The ViewHere’s where we can find the land to help solve the housing crisis
‘In the long term, government cannot rely solely on land conversion in the New Territories to meet housing demand (and other uses)’
Property prices in Hong Kong have again scaled new heights, demonstrating conclusively that regulatory constraints do not work. The scale of the shortage can be surmised by the gap in cumulative family formation numbers and new housing units completed over the past 20 years.
The cumulative number of marriages in Hong Kong from 1986-2016 was 1.75 million. Over the same period, the cumulative number of new domestic housing units built was 1.57 million. Assuming demolished units amounted to about 10 per cent of the new supply, then the net increase was only 1.41 million units.
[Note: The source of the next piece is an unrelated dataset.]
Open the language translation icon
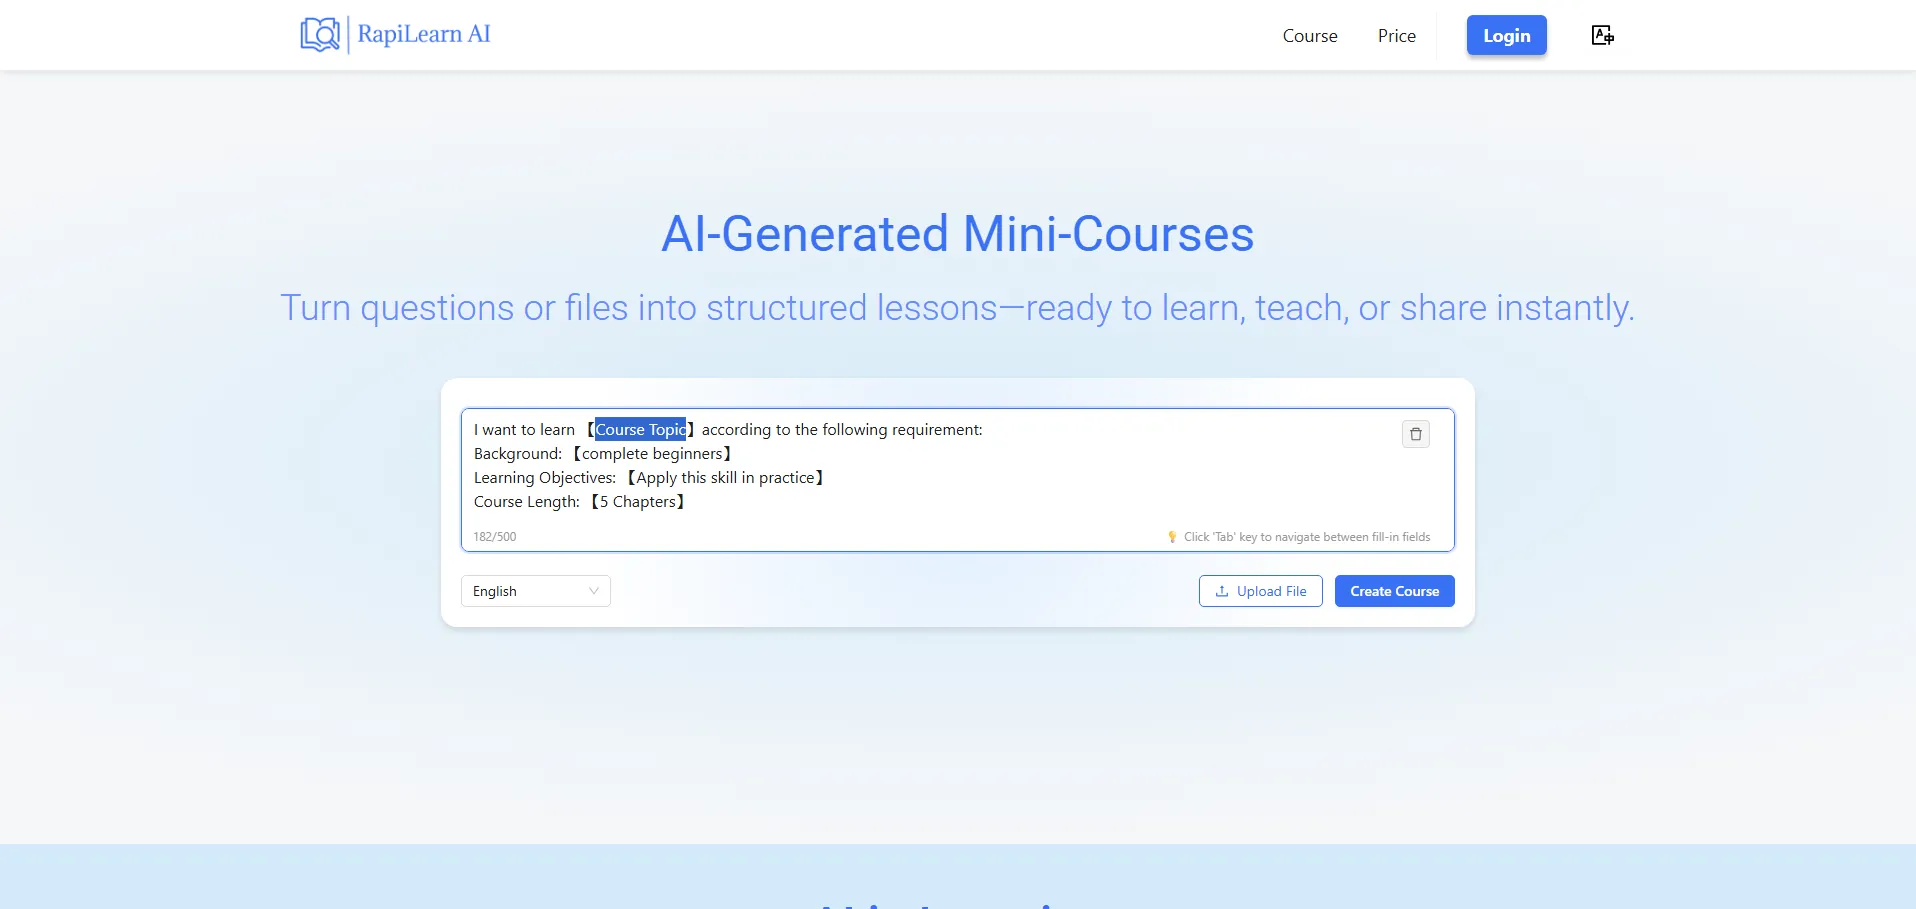 (x=1602, y=36)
Clearing the backlog of housing demand and meeting new demand will be a major priority for the incoming chief executive. It will require a fresh understanding of the complex causes of the persistent shortages seen over the past three decades.
The main reason for our land and housing shortages has been our failure to grasp the full impact of mainland China’s opening and global economic integration on Hong Kong
This is too difficult and complex a problem to blame on any single factor: former chief executive Donald Tsang Yam-kuen for failing to provide more land and housing units, or greedy property developers for withholding land and housing supply, or government policy to maximise land revenues, or crony capitalism and plutocracy, and some are downright wrong-headed explanations.
The main reason for our land and housing shortages has been our failure to grasp the full impact of mainland China’s opening and global economic integration on Hong Kong: it has created enormous prosperity that has fuelled the demand for housing. As property prices escalated, it also created a huge disparity in propertied wealth between the “haves” and “have-nots” to foment a huge political divide and dissent.
Our failure to anticipate the growth in demand has blinded us to the need to increase our land supply aggressively. Most major cities in the world have had a similar experience.
Regulatory restrictions have also not helped. Consider the three most important sources of land supply: land reclamation, urban renewal and conversion of New Territories land – both green and brown sites.
The first two sources of land supply have been unimportant for quite some time for various reasons. So increasingly, new land has had to be found from the conversion of New Territories land. But this process has also become very protracted.